Helpful: They both help themselves to everything in sight.
Friendly: With friends like these...
Courteous: Ha, ha, ha!
Kind: Kind of what?
Obedient: Not to the law of the land, in Hillary's case, while Trump is maybe a little more obedient to tax and bankruptcy laws than is good for him. And neither show any signs of governing in a way that obeys the laws of economics.
Cheerful: One of them will be on election night.
Thrifty: Not with our tax money.
Brave: Well, there's the story Hillary tells about being under fire in Bosnia. And Trump courageously attended the New York Military Academy.
Clean: Dunking these two would leave a ring around the bathtub.
Reverent: Does worshiping at the altar of themselves count?

  1. The better candidates better have some substance.

Except in times of war or severe financial crisis, Americans are usually not issue-oriented voters. We vote less for a candidate's policy positions and more for who a candidate seems like as a person. But that was before this election got personal.

In 2016, we got to know the major candidates too personally. Hillary, Trump, and Bernie Sanders were real "personalities." And so were the Three Stooges. Picking our president has been like choosing between Larry, Moe, and Curly.

And none of our presidential candidates had a cogent word to say about the two most important issues, the issues upon which the entire fate of America depends.

The federal deficit is a deluge that should send any Noah into a frenzy of ark-building and animal-pairing. (Except nowadays, zoning restrictions and federal wildlife-breeding permit-application bureaucracy would probably prevent that.)

The national debt has overflowed its banks (especially the Federal Reserve one) and the damage caused by the debt flood will make the most hysterical global warming alarmist's predictions about the rising sea level seem like a leak in an inflatable kiddie pool.

  1. Campaign style as well as campaign substance will be transformed.

The 2016 presidential campaign busted the myth that American politics is controlled by big-money campaign donors. For example, this year the Koch brothers had about as much influence on the election as the National Pork Producers Council has on Middle East peace negotiations.

Sanders built a formidable campaign machine based on supporters still living in their parents' basements sending him contributions of approximately the value of tie-dyed head hankies, used hacky-sack footbags, and the stems and seeds from the bottom of their medical-marijuana prescription baggies.

Trump got most of his campaigning done on the cheap by making a public spectacle of himself. He could set his pants on fire knowing that reporters and camera crews would have to cover the blaze.

Hillary did have the traditional big-bucks backers. But she didn't need them. She could have gotten to exactly where she is in the polls today for free by tweeting everything that's on YouTube about Trump.
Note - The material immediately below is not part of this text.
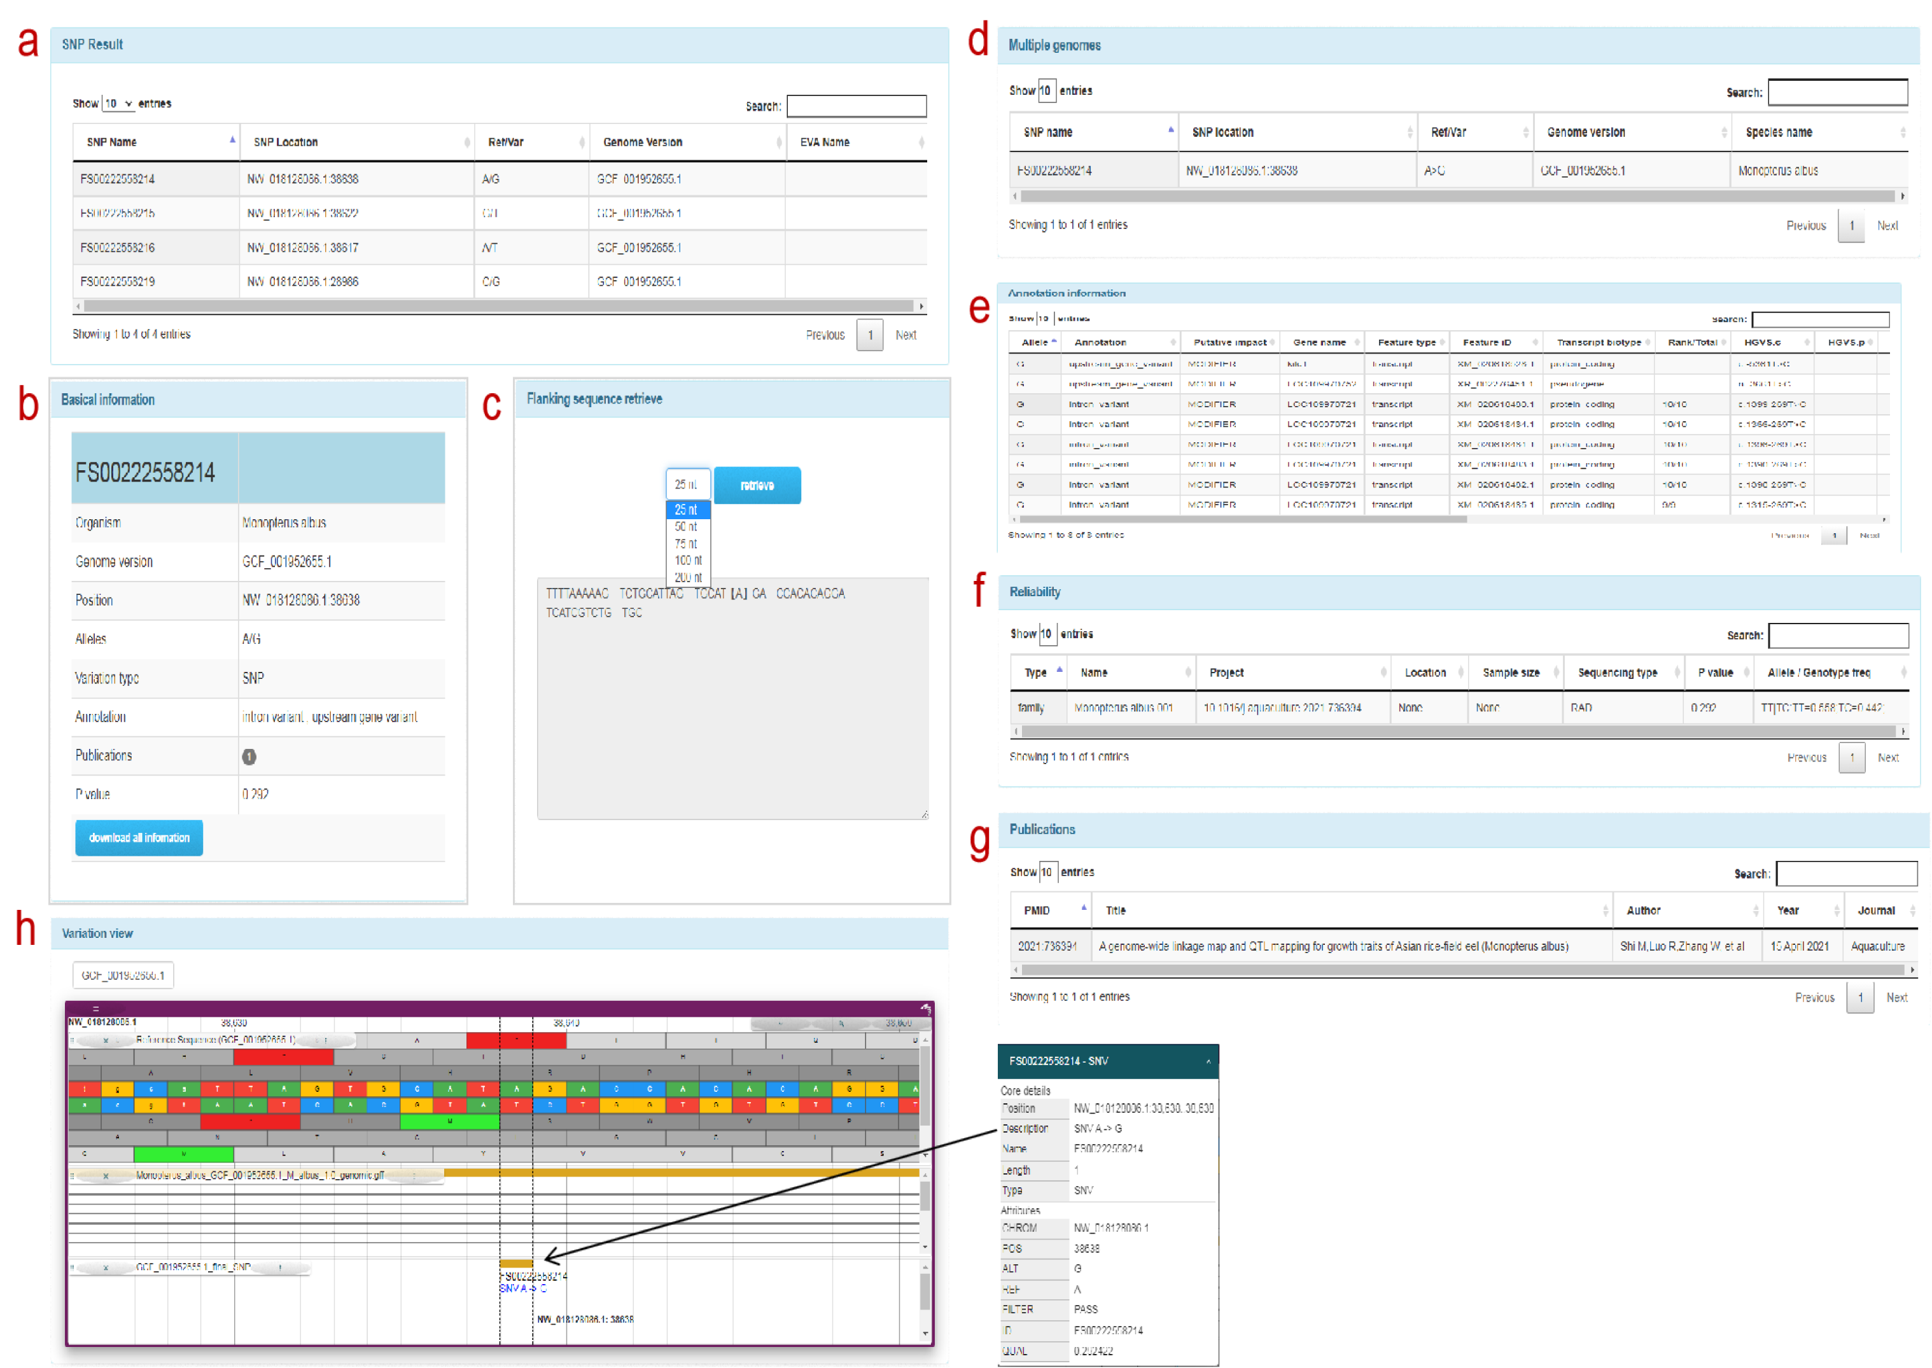The image size is (1932, 1368).
Task: Select the 200 nt flanking option
Action: coord(688,577)
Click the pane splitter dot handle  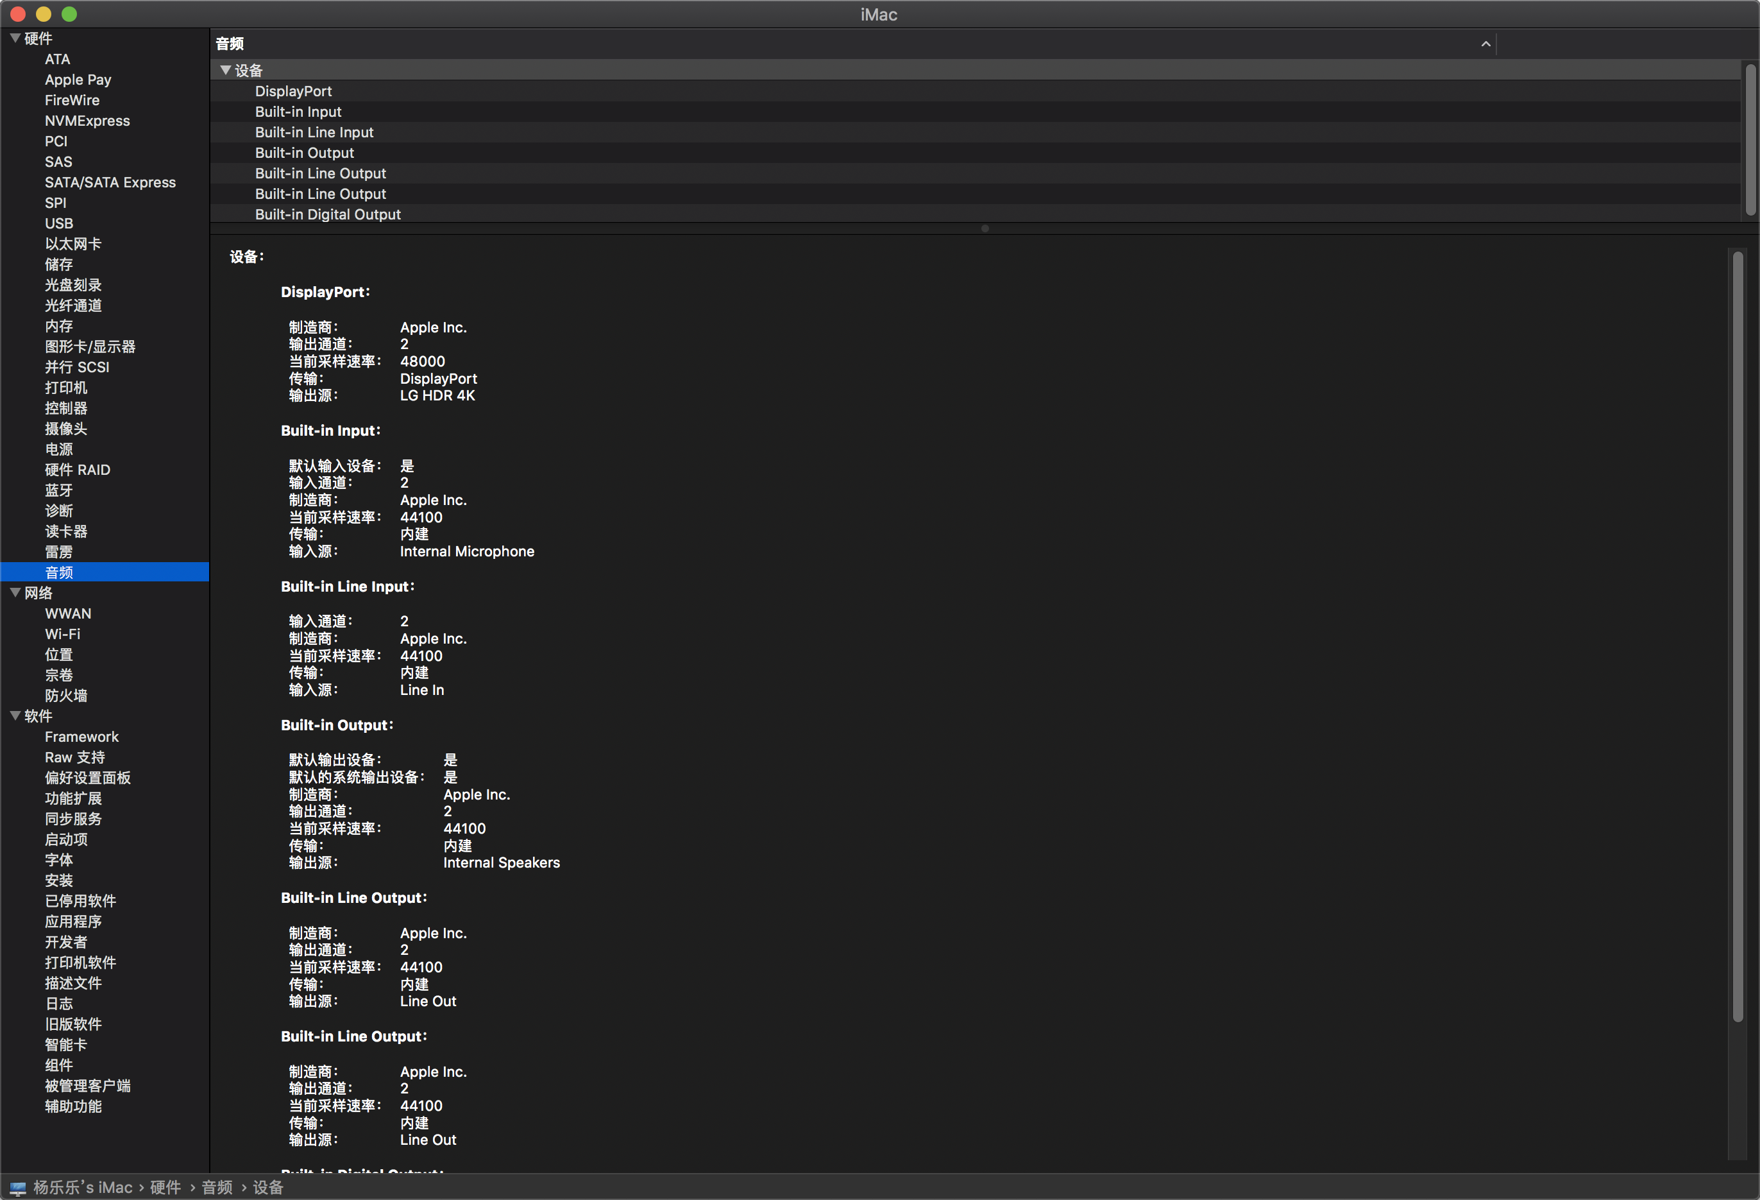pyautogui.click(x=985, y=228)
  1. The media will get a spanking.

Watching the media during the 2016 presidential campaign was like tuning into the Weather Channel to see what was happing with Hurricane Matthew only to find that all the forecasters were talking about was how great the surfing conditions were off the coast of South Carolina.
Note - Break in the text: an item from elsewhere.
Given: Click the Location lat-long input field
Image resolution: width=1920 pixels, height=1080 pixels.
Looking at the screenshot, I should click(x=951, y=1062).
For the next election, the networks will get all serious and solemn, like a PBS special about endangered tree frogs. Therefore, nobody will tune in, and the only news anybody will get will come from Twitter.

  1. The Baby Boomers will be kicked out of American politics at last.

As of November 8, we will have elected four Baby Boomer presidents in a row. Enough already with this spoiled, selfish, foolish, egotistic, indulged, entitled, morally lax, ethically loose, big, fat "Me Generation" (to which I confess I belong).

Our act is getting old. We're getting old. Time to make way for new talent.

Think how much more pleasant and less frightening this election would be if the choice were between two bright, well-educated, hard-working, happily married young people, who have been completely overshadowed by Baby Boomers hogging the limelight. Specifically, by Baby Boomers who are their parents.

Ivanka Trump versus Chelsea Clinton.

We wouldn't have to wince and close our eyes and plug our ears and hold our noses when they debated. It would be a polite exchange of views. Because – imagine this – they're friends.